SELECTED EXCERPT:
==================================================

Member Reviews
Jodi Picoult is one of my favorite authors and I have never been disappointed by one of her books until now. This book started strong - I was curious and engaged with the main character but I got totally confused between the back and forth of the story, the timeline, and the emotional story which was being told with a historical Egypt focused twist.
Too much, too much, too much!! I held on to the end thinking there would be redemption but alas - didn't happen. I am giving it three stars because there are some parts that are beautifully written and the historical parts of the book (while I didn't like them) were also well written and evoked a sense of the time and place the characters were inhabiting.
Wow. All the feels that I am feeling right now. This is a wonderful book. First, prepare yourself for tons of Egyptian history and some physics. At first I was a bit intimidated, but keep going! This is such a great read.... Dawn, such a bright, selfless, passionate character will take you through Boston to Egypt with a lot in between. Read this love story!!
WOW.. this was painful to finish.
Oh my gosh..... I felt like I was reading a history book gone wrong. Ugh... I thought I was going to be reading another fabulous women's fiction novel but my goodness was bogged down with an Egyptian style textbook.
YIKES.... wayyyy to many details about history. Yes, I can see how history was needed in some of this story but not the ENTIRE book.
The heavy terms of archeology and Egyptian really make it hard to read this. It took me EXTRA long to read the majority of this book due to the heavy content of the story. I felt like I should have been looking up names, details, and definitions.
I skimmed the majority of this book sadly and would not recommend to Picoult fans. This is nothing like her previous older novels that I fell in love with.
2 stars
Thank you to Netgalley and Random House Ballantine for the arc in exchange for an honest review.
Pub date: 9/22/20
Published to GR: 5/25/20
At first it took a while for this book to grab me - however once I made it past the heavy Egyptology facts, I thoroughly enjoyed this book. A surprise 3/4 of the way through the book made for an interesting turn of events that I thoroughly enjoyed. And while the ending will leave many people wanting, I understand where the author is coming from.
I knew Jodi wouldn’t let me down!! I’ll be honest, the first 10% was a bit slow and I was nervous that I wouldn’t be able to get in to it. It turned out to be another amazing book of hers.
So...this book, like the title pulls me in many directions all at once. I almost put this book down due to the vivid reality that so many people experience with losing a love one. It pulled at my heart strings and brought me back to when my own mother passed away. But this is what you get when you read a Jodi Picoult book. A book that has a great story and one that you read with your mind and heart. This is not a typical story, but a story within a story within a story. You experience multiple realities while reading this book. It was superbly crafted. Don't let the college-like material that sometimes pop up overwhelm you. Although I know that it was relevant to the story, it does sometimes make the story drag out and I wonder if a more elementary explanation might have done just as well. I did find the overall concept interesting and being a world history teacher, it was great to have a story include elements of Egyptian history. Once again, Picoult creates characters that have depth and struggle with the reality of being human. This book kept me coming back and over and over to see how the story played out. About a quarter way through the book, I thought I had it all figured out, but I didn't. I also loved the ending, though I won't spoil it here. All in all, this book has all the makings of a great story.

==================================================

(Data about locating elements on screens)
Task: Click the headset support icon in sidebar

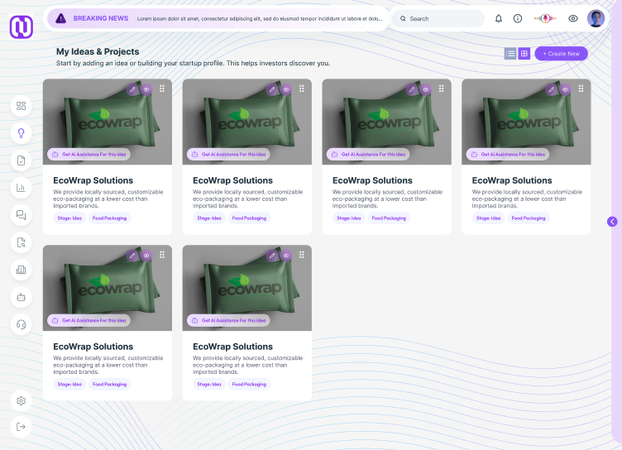Action: 22,323
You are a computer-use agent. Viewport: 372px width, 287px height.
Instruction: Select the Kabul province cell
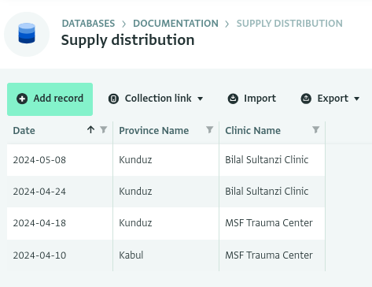[166, 255]
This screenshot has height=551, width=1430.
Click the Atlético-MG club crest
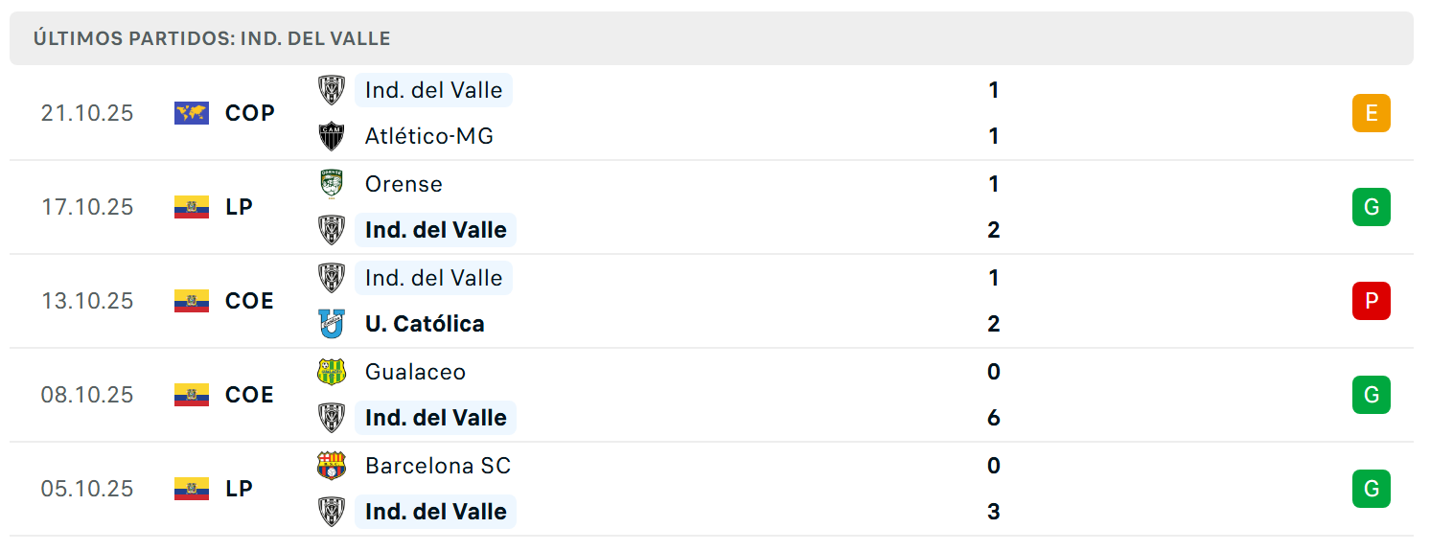pyautogui.click(x=332, y=136)
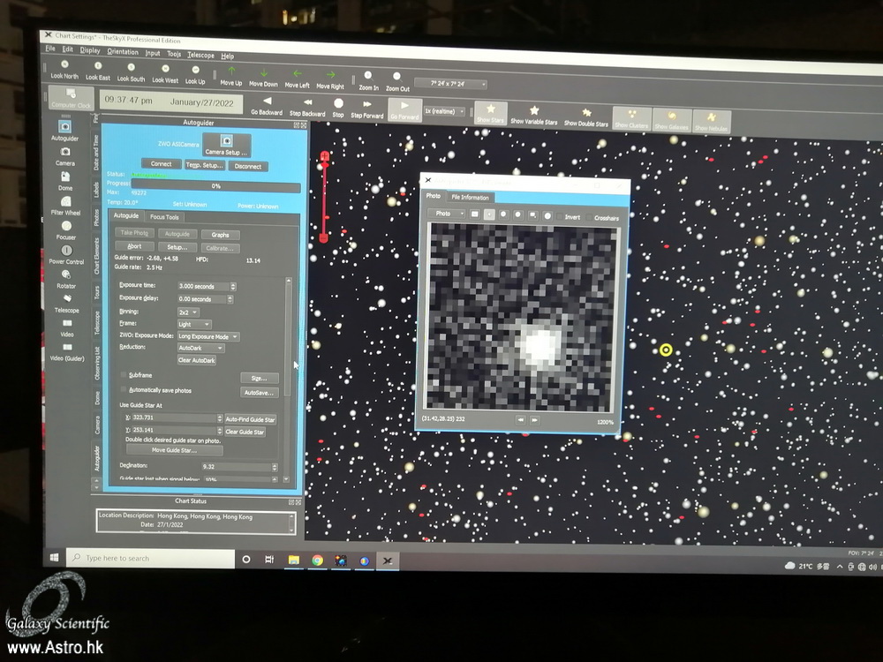883x662 pixels.
Task: Switch to the Focus Tools tab
Action: pos(164,217)
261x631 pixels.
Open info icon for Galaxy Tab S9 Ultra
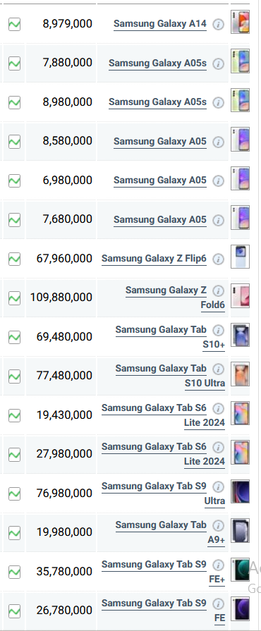[x=218, y=487]
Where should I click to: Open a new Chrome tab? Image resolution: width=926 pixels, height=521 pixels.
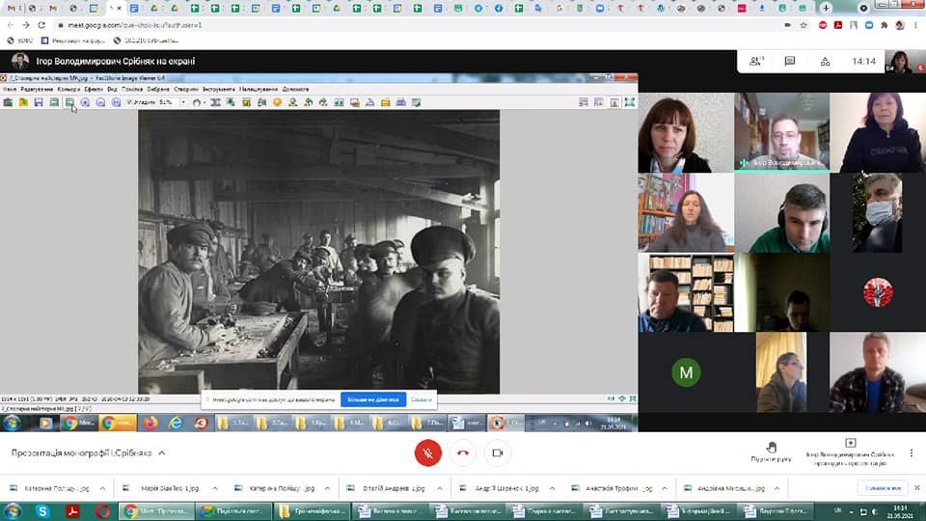click(x=826, y=8)
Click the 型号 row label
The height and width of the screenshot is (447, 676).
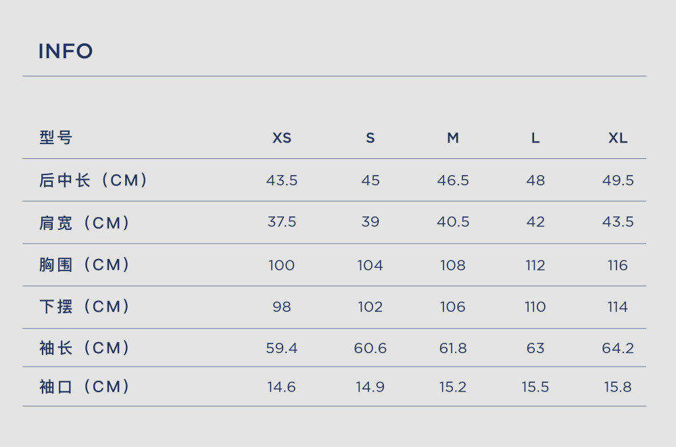coord(56,138)
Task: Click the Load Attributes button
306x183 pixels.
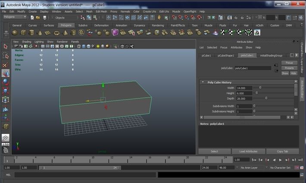Action: (248, 151)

==================================================

GIVEN TASK 1: Output the member reviews from "Too much, too" up to and including "this love story!!".
GIVEN TASK 2: In the member reviews, what profession does one reviewer say they have?
GIVEN TASK 3: Please write the next part of the member reviews, picking up after the last sentence.
This data has no connection to the member reviews.

WRITTEN REPLY 1:
Too much, too much, too much!! I held on to the end thinking there would be redemption but alas - didn't happen. I am giving it three stars because there are some parts that are beautifully written and the historical parts of the book (while I didn't like them) were also well written and evoked a sense of the time and place the characters were inhabiting.
Wow. All the feels that I am feeling right now. This is a wonderful book. First, prepare yourself for tons of Egyptian history and some physics. At first I was a bit intimidated, but keep going! This is such a great read.... Dawn, such a bright, selfless, passionate character will take you through Boston to Egypt with a lot in between. Read this love story!!

WRITTEN REPLY 2: A world history teacher.

WRITTEN REPLY 3:
I loved the main story and the characters. Didn’t really like the history lesson about Egypt. That part bored me. I suppose if you like that it would make an interesting story. I want to know what she decided to do! I liked that ride. I liked both men. Her daughter was great too. Good read note great.
I kept having to look back at the cover to assure myself this was written by Jodi Picoult. (Are there two Jodi Picoult's? Maybe that's the answer.) It is an ambitious and intriguing concept, based on quantum physics and an ancient metaphysical belief of living/going to ways at once. I think that's what it's about, but it needed a lot more time to gel. I fear that the publisher needed a book quickly, and this was let loose too early. It's a shame, it could have been a good one.
It starts in typical Picoult style, with a compelling first chapter that grabs the reader. The main character, Dawn, is a death doula. Tell me more. There's a place crash, and she survives. Now what happens? Well, beats me, because after that, Dawn wanders off to Egypt instead of going back to Boston and her husband and daughter because.... Well, because of a former love, so heading there after almost dying seems the thing to do. Then comes a whole load of Egyptology that, in another context, I would have found intriguing. But it was too dense, and I want to get back to the story and the characters. By the time we do, I almost forgot where we were.
Eventually, we're introduced to the rest of the characters, but their actions are just not well fleshed out. Brian, Dawn's husband, is set to go off to a conference on quantum physics where he is the keynote speaker. Instead, he cancels—the day before—and we're supposed to think this is a great act of love. Having planned conferences before, I found it beyond belief by a factor of ten that somebody would pull out the night before. Later, as the two argue, Brian tells Dawn, "I just don't know who you are anymore." Please, this is romance level dialogue and we know from numerous previous novels that Picoult can do better.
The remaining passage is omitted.